**Text section**:
—————
RNA was quantified using Qubit RNA Assay BR (#Q10210; Invitrogen) for sequencing on Illumina HiSeq X instrument to generate 30 M, 150 bp paired end reads.

Design of primers

Primers, with amplicon sizes of 100–150 base pairs and melting temperatures of 60–65 °C were designed using Primer Bank Harvard and synthesized by Eurofins, Bangalore, India (primers used in the study are listed below).

Primers used for qPCR

S. No

Gene name

Forward primer (5′-3′)

Reverse primer (5′-3′)

1

TYW5

CAGCATCAAGAGCTGCACAAA

TGTGTAGGACCATTCGTCGTG

2

PLEKHA3

ACTGTGACCTCTTAATGCAGC

CTCAAGCGTTGTGATGAATGTG

3

RIC8B

ATAGTGTTCAACAGTCAGATGGC

GCAAGCGCAAGTCAAAGCA

4

TIMP1

AGAGTGTCTGCGGATACTTCC

CCAACAGTGTAGGTCTTGGTG

5

SPARC

CCCATTGGCGAGTTTGAGAAG

CAAGGCCCGATGTAGTCCA

6

COL1A2

GGCCCTCAAGGTTTCCAAGG

CACCCTGTGGTCCAACAACTC

7

COL3A1

GCCAAATATGTGTCTGTGACTCA

GGGCGAGTAGGAGCAGTTG

8

COL1A1

GTGCGATGACGTGATCTGTGA

CGGTGGTTTCTTGGTCGGT

qPCR data analysis

For efficiency check a two-fold five-point dilution of Cal27-Parental cDNA was used as template. Thermo primer efficiency calculator73 was used to calculate the efficiency of primers as E = 10-1/slope. For data analysis, Quantification cycle (Cq) values thus obtained were subtracted by geometric mean of house-keeping genes (HK genes) to obtain ΔCq = Cqsample − Geom mean CqHK genes from which the relative expression was calculated as E-ΔCq for each replicate.

Immunofluorescence

Immunofluorescence was performed as detailed previously43,44 and in accordance to the protocol by EuroMabNet74. Briefly, for analysis by fluorescence, 20,000 cells in 100µL of medium were grown on coverslips and allowed to attach overnight followed by fixing with 100% ice cold methanol (#AS059; HiMedia) for 15 min at -20˚C and blocking in 1% Bovine Serum Albumin (BSA; # TC194; HiMedia) and 0.3% triton-X 100 (#10,655; Fischer Scientific) in Phosphate Buffer Saline (PBS; #10,010–023; Gibco) for 1 h at room temperature. Cells were then incubated with anti-TIMP-1 (MAB970-SP; R&D sysemts, used at 0.5 mg/mL) and anti-COL1A2 (#GTX102996; GeneTex; used at 0.5 mg/mL) along with FSP-1 (#F4771; Sigma; used at 2 mg/mL) and epithelial specific markers PanCK (#4545; CST; used at 1:200 dilution) and EpCAM (#AN820; BioGeneX; working solution) as primary antibodies for 3 h at room temperature, followed by treatment with anti-mouse Alexa488-conjugated secondary antibody (#A11029; Invitrogen; 1:200) for 1 h at room temperature in dark. The processed coverslips were mounted on slides with 4′,6-diamidino-2-phenylindole (DAPI) (#F6057; HiMedia) histology mount and visualized under Zeiss Scope A1 fluorescent microscope. All the intermittent washes were given thrice with 1X PBS.
—————
**Supplied material**:
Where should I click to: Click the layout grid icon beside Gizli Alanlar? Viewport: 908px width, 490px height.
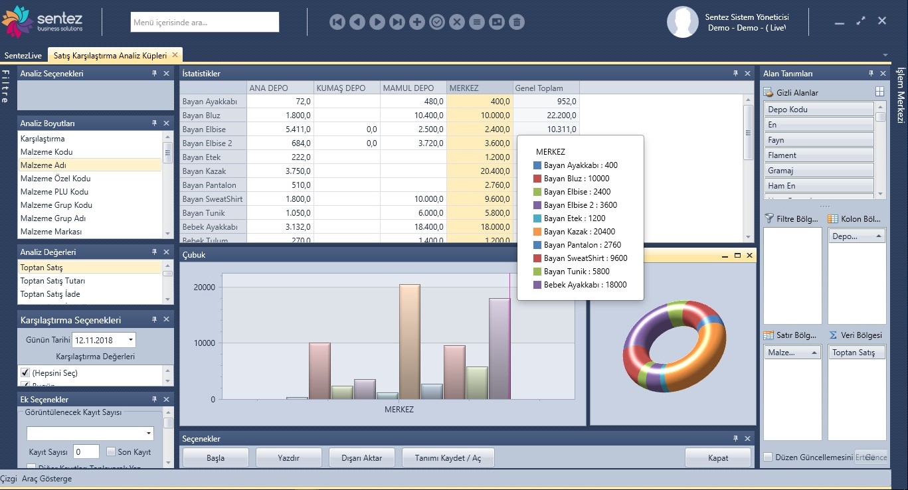pos(879,92)
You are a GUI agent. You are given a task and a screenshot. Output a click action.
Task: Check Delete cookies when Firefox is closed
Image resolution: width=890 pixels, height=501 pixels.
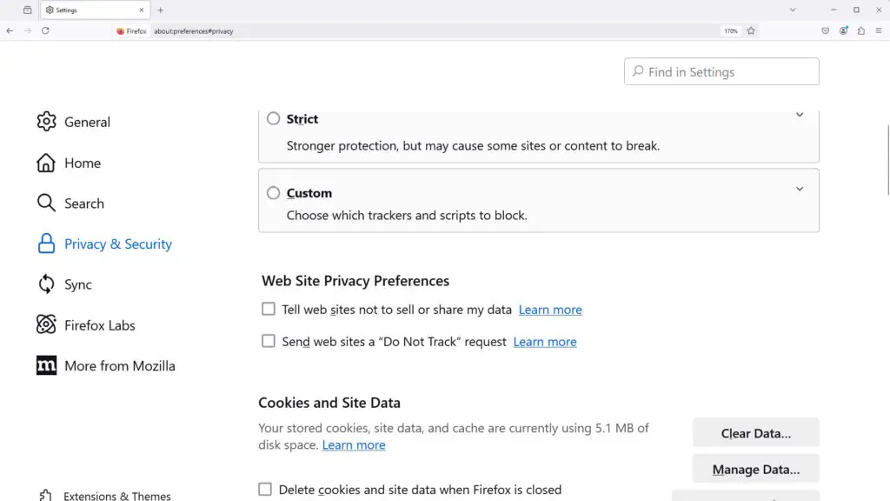[265, 490]
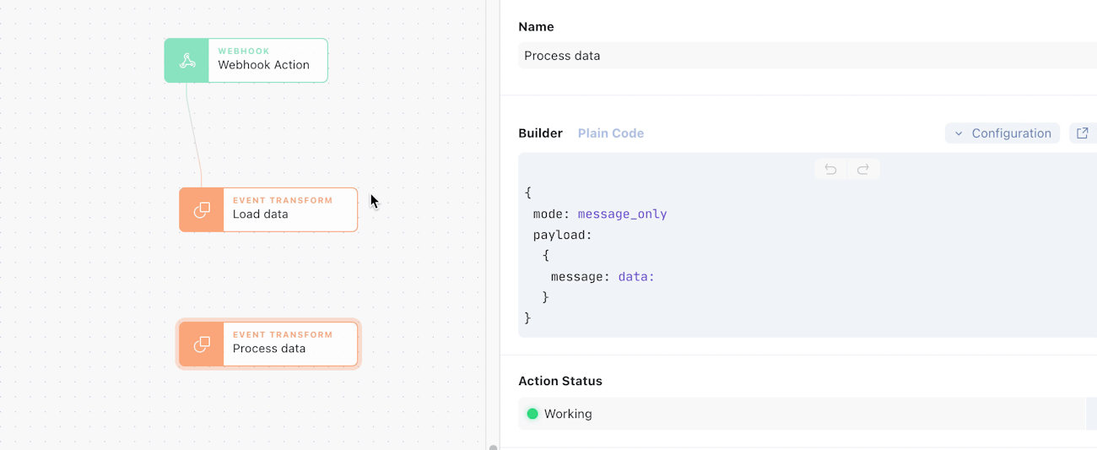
—————
**Activities**:
**a.** In the methods section, explain what the two-fold five-point dilution of Cal27-Parental cDNA was used for and which tool was then used on it. Answer in one to three sentences.
**b.** Answer these questions from the methods section, one answer per line, marked the same way.
(i) Which company synthesized the primers, and where?
(ii) What amplicon sizes were the primers designed for?
(iii) Which microscope was used to view the processed coverslips?
**c.** From the methods section, output the part that opens with the words containing "RNA was quantified" and closes with "are listed below).". Reproduce it exactly.

**Solved problems**:
**a.** The two-fold five-point dilution of Cal27-Parental cDNA was the template for the primer efficiency check. The Thermo primer efficiency calculator was then used to calculate the efficiency of the primers from the slope.

**b.**
(i) Eurofins, Bangalore, India
(ii) 100–150 base pairs
(iii) A Zeiss Scope A1 fluorescent microscope

**c.**
RNA was quantified using Qubit RNA Assay BR (#Q10210; Invitrogen) for sequencing on Illumina HiSeq X instrument to generate 30 M, 150 bp paired end reads.

Design of primers

Primers, with amplicon sizes of 100–150 base pairs and melting temperatures of 60–65 °C were designed using Primer Bank Harvard and synthesized by Eurofins, Bangalore, India (primers used in the study are listed below).